80/20 Of The Week 🗣️ … Idempotency and Resilience in systems (how to use “retry” properly)
I swear these are “simple” to understand the basics of but just sound tough xD
Let’s say an issue occurs in the system and a timeout happens. Client retries. And then… you charge the card twice or you order the same thing from Temu basket twice 😭
That’s why idempotency exists:
Idempotency = same request 100x → same result 1x… that is basically it…
How it works in real systems (simple)
Client sends an Idempotency-Key (usually a UUID) with a “dangerous” request like:
POST /payments, POST /orders, POST /transfers… basically FINAL steps of operations like orders or similar.
Server does this:
- Look up the key in dedup storage
- If it exists → return the same stored response (status + body)
- If it doesn’t → process once, then store the result
And yes… dedup storage can literally be just a table.
Example: idempotency_keys table (Postgres / MySQL / Oracle)
key(Idempotency-Key)scope(userId + endpoint)request_hash(optional, for safety)response_status,response_bodycreated_at,expires_at(TTL)
Where do you store it?
- DB table 👍 (boring, durable, easiest to reason about)
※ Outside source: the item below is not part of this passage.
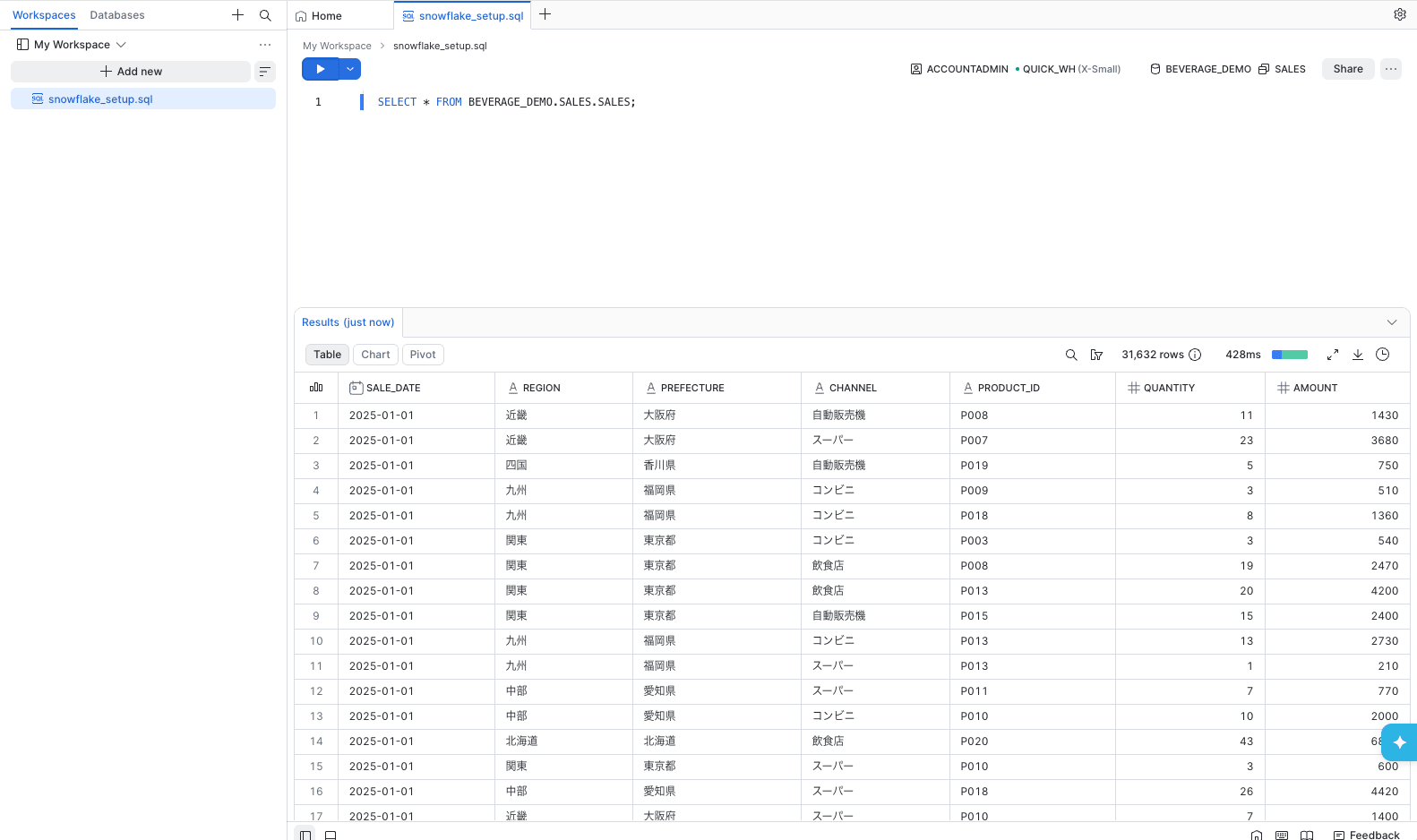Viewport: 1417px width, 840px height.
Task: Run the SQL query with play button
Action: click(320, 69)
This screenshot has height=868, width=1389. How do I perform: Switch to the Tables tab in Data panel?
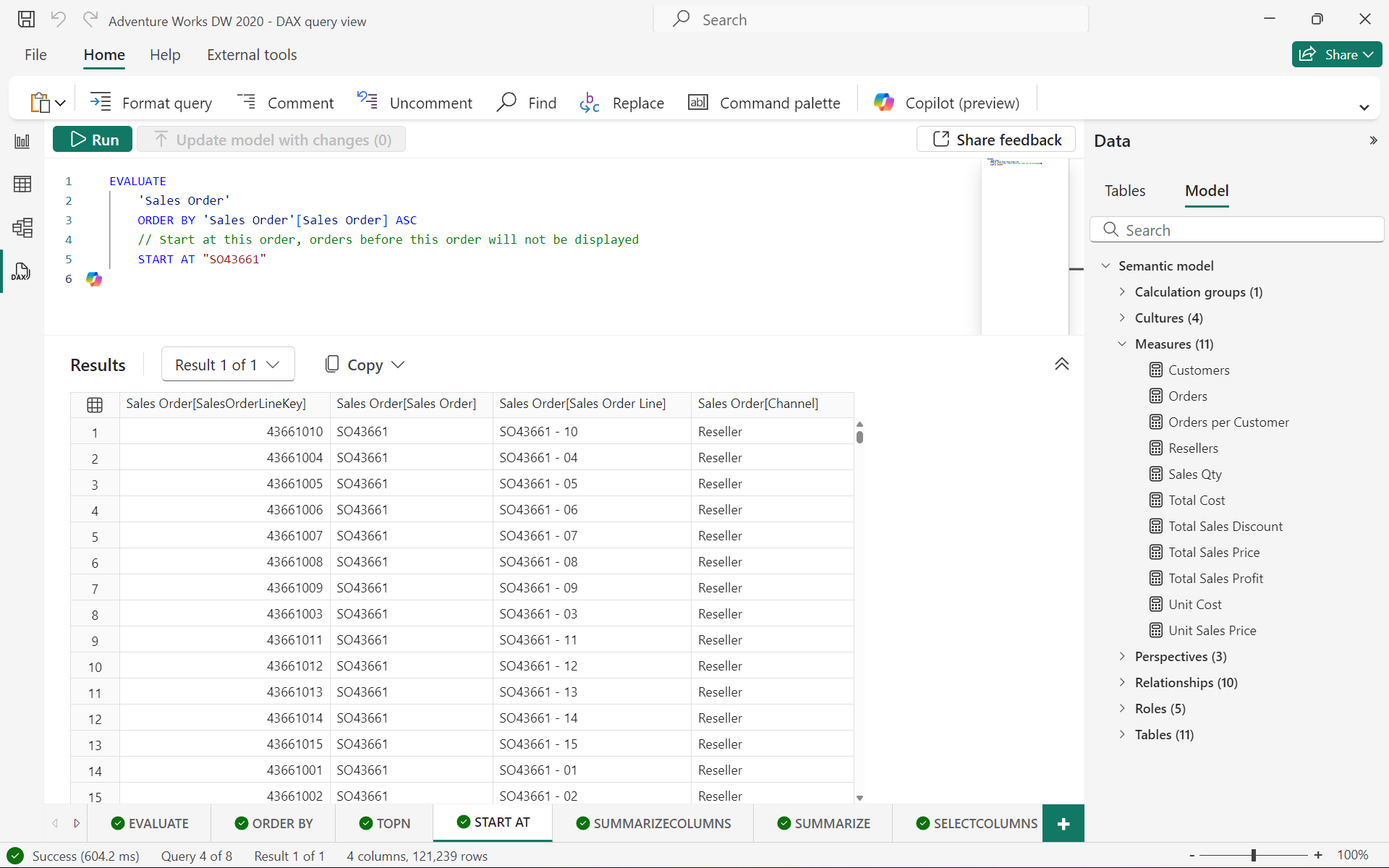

- Redis 👍 (fast + TTL), but you must accept the tradeoffs (if Redis is flushed/restarted and you didn’t persist → duplicates can come back… you can use DB as a fallback tho)
Most teams do:
- DB as “source of truth”
- Redis as a cache (optional)
Retries are good… until they aren’t.
If you retry:
- without timeouts → threads hang and you waste resources
- without backoff + jitter → thundering herd / stampede… example, you put timeout as fixed 2 seconds and now you have like 14 threads retrying EXACTLY after 2 seconds so they cause locking (race conditions) or other issues
- without max attempts → infinite pain
- without circuit breaker → you DDOS your own dependency/service lol
Usual “minimal but solid” combo:
- Timeouts (client + server)
- Retry with exponential backoff + jitter
- Circuit breaker (stop the bleeding)
- Bulkhead (isolate thread pools)
- Rate limiting (protect the system)
Quick consistency note
The moment you have retries + queues + async workflows, you’re living in “duplicates can happen” land.
So your safety net becomes:
idempotency + good retry policy + clear consistency expectation (strong vs eventual)
If you build big systems, assume the worst and design for it 😄
ALSO… “idempotent” means: the ability of a system to produce the same outcome, even if the same file, event or message is received more than once… shout out to Google!